WHAT NEEDS TO BE DONE:
Below are entries. Reproduce exactly the lines between the line holding "Click the Ministerial" and the line holding "Open the Личный", inclusive, and only those.

-- AVAILABLE RECORDS follows --

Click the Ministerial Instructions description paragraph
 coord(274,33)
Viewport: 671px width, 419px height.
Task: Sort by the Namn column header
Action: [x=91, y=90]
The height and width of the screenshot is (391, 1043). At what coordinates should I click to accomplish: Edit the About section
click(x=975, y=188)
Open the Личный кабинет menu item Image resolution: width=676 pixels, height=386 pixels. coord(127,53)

-- AVAILABLE RECORDS concluded --
-- AVAILABLE RECORDS follows --

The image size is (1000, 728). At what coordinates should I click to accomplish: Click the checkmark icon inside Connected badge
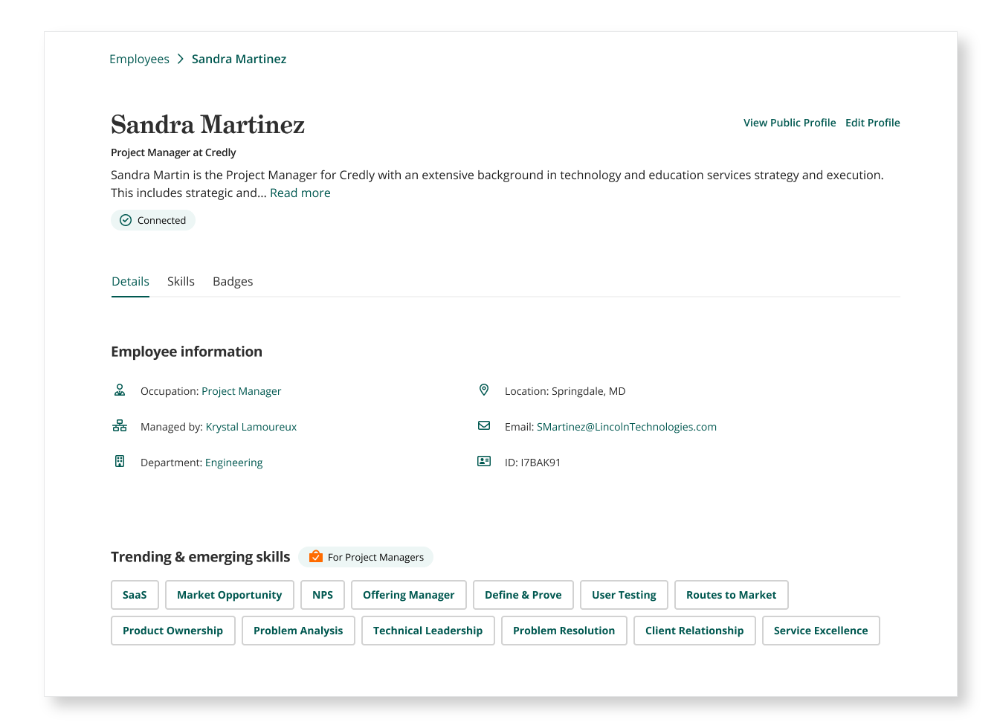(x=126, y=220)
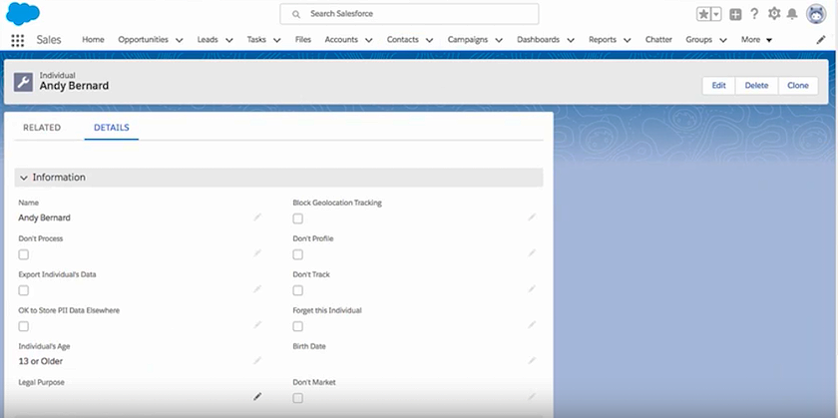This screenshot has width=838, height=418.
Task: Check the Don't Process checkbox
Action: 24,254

-- AVAILABLE RECORDS concluded --

RESULT OF THIS EXERCISE:
Click the Ministerial Instructions description paragraph
 coord(274,33)
Viewport: 671px width, 419px height.
Task: Sort by the Namn column header
Action: [x=91, y=90]
The height and width of the screenshot is (391, 1043). At what coordinates should I click to accomplish: Edit the About section
click(x=975, y=188)
Open the Личный кабинет menu item Image resolution: width=676 pixels, height=386 pixels. coord(127,53)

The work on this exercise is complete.